* **Material provided**
········
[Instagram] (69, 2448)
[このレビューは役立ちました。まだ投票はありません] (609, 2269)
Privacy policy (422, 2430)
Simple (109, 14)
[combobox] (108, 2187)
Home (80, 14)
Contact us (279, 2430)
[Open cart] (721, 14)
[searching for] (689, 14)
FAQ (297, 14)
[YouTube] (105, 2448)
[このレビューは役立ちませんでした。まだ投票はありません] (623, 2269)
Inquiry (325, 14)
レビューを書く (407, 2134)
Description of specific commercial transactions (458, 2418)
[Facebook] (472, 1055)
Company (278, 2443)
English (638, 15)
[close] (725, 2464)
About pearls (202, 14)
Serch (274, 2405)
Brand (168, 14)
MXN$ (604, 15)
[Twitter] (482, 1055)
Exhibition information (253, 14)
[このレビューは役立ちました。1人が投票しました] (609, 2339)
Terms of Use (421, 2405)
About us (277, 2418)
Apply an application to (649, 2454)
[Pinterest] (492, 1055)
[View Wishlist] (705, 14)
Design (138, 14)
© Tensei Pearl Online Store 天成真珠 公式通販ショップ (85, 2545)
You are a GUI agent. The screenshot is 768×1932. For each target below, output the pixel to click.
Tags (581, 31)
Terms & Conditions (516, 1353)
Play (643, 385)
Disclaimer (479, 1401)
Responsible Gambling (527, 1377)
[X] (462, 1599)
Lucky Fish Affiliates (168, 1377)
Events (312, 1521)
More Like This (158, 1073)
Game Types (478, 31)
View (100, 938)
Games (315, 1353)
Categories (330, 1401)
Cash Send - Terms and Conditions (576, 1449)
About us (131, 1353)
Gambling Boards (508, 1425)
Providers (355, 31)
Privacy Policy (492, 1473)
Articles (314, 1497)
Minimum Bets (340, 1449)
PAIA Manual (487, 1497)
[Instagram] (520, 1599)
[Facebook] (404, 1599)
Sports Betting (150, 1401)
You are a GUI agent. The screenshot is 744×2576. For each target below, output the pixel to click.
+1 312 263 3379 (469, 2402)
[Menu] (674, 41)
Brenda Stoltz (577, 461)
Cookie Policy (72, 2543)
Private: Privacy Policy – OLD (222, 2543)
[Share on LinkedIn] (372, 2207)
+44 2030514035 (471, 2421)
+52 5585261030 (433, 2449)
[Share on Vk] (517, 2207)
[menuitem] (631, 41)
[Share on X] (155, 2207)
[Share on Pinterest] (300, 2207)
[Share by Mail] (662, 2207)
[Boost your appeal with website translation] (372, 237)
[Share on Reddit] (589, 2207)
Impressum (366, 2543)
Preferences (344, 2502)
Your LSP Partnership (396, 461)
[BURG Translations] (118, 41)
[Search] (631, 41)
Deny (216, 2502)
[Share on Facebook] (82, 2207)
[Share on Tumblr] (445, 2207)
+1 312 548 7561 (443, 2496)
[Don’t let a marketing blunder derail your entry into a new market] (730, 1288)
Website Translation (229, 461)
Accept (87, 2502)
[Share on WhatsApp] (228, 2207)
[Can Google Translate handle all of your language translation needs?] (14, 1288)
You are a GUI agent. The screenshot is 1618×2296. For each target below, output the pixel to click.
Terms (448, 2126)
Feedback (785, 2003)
········
* **Exercise brief**
Search each line of the listing for the word "Facebook", then state how many lines contain it and nothing else.

* **Task answer**
3